Transcribe only part of the material below: the lines from the one containing "Email Address (61, 2240)" through the one containing "Scorpion (48, 911)", inclusive, exactly as written.

• Excerpted data:
== Segment start ==

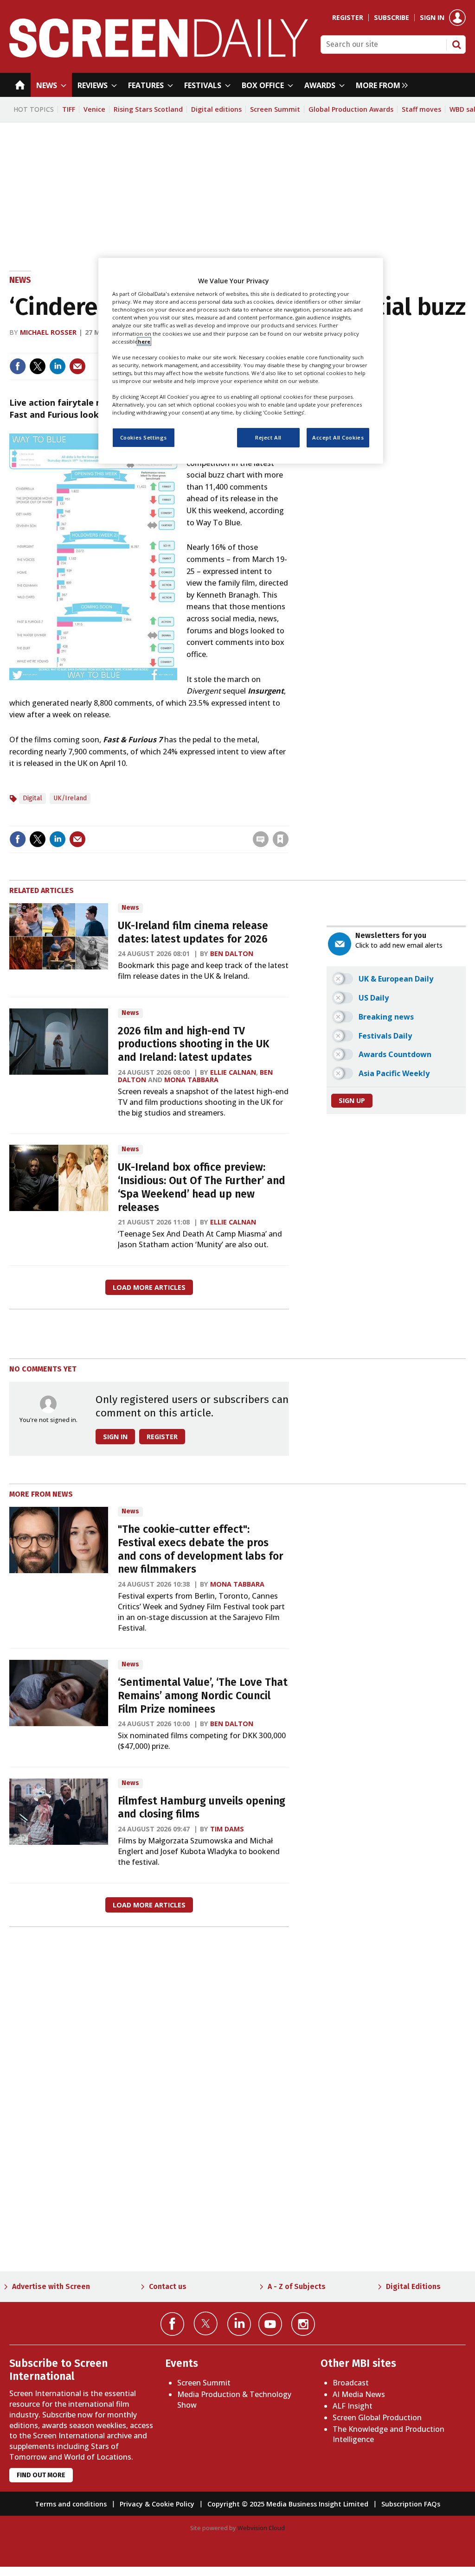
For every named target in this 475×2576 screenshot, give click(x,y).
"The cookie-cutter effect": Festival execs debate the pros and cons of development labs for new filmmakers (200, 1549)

== Segment end ==
== Segment start ==

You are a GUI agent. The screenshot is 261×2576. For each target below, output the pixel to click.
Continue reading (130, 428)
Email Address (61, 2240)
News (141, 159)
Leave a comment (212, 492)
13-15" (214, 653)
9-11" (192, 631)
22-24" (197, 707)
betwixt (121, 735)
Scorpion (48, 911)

== Segment end ==

• Problem solution:
Email Address (61, 2240)
News (141, 159)
Leave a comment (212, 492)
13-15" (214, 653)
9-11" (192, 631)
22-24" (197, 707)
betwixt (121, 735)
Scorpion (48, 911)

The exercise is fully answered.